Your objective ▸
Word for word, transcribe the data below from the line with "Image resolution: width=492, height=2576." to the line with "НАЖИВО (102, 56)", keeping both of those lines.

Dataset ▸
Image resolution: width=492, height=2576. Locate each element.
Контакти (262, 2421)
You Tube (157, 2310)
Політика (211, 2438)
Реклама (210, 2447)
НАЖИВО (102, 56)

* * *

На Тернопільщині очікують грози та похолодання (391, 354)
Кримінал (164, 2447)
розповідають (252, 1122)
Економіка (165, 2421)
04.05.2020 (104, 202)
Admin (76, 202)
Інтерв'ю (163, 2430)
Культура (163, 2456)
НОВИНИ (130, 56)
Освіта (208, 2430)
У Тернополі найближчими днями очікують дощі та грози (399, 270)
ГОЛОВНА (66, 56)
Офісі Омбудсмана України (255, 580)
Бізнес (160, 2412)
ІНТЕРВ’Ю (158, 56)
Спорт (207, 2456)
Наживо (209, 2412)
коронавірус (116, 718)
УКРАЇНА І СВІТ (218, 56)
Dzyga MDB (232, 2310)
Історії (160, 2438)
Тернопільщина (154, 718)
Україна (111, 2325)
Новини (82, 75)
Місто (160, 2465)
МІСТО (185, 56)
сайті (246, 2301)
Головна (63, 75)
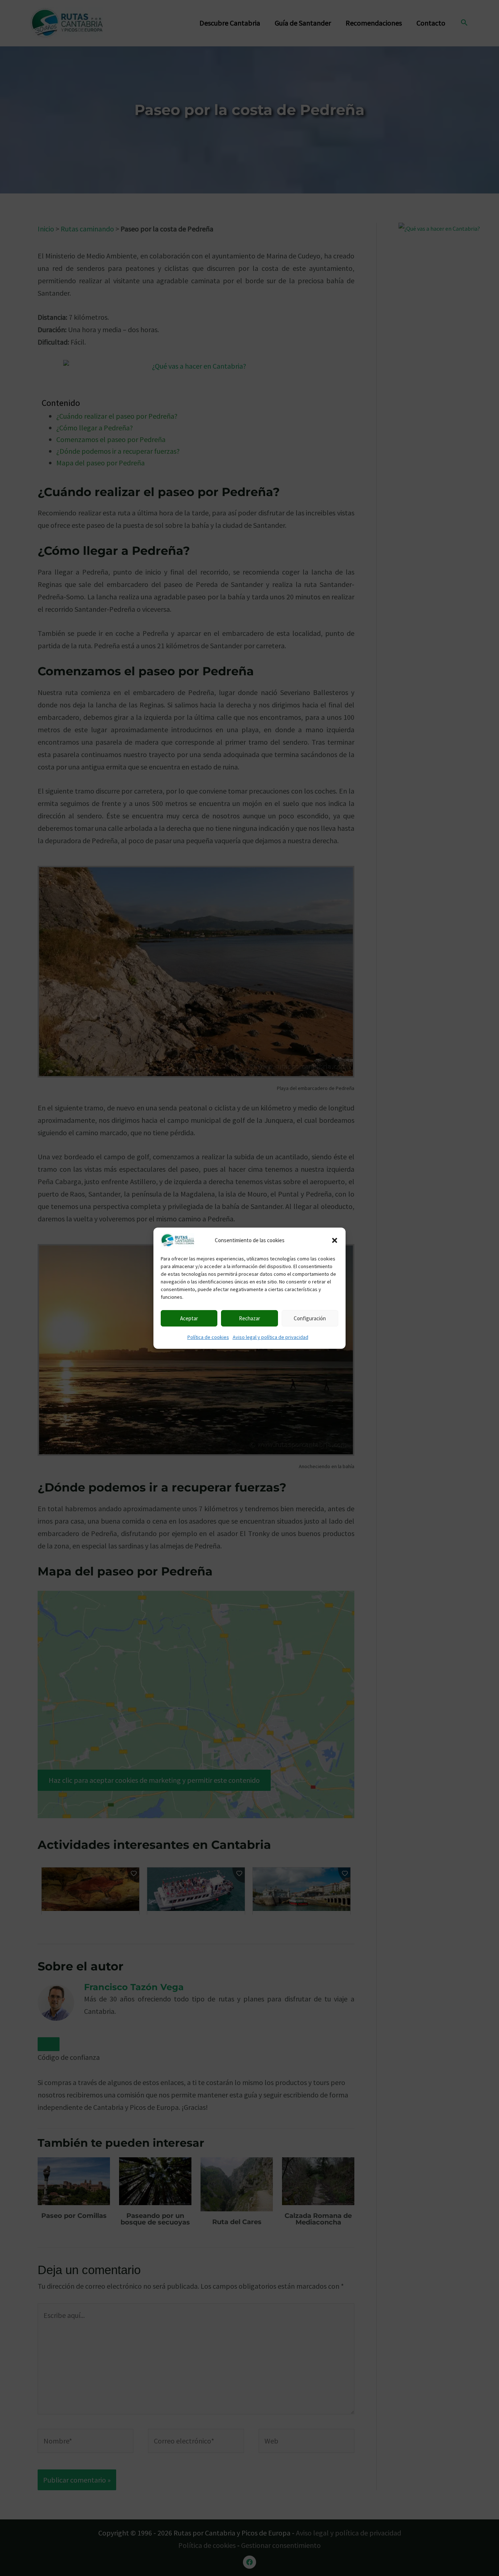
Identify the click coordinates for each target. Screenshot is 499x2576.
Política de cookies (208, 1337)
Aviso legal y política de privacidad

Exercise answer ▸
Image resolution: width=492, height=2576. Locate each element.
Контакти (262, 2421)
You Tube (157, 2310)
Політика (211, 2438)
Реклама (210, 2447)
НАЖИВО (102, 56)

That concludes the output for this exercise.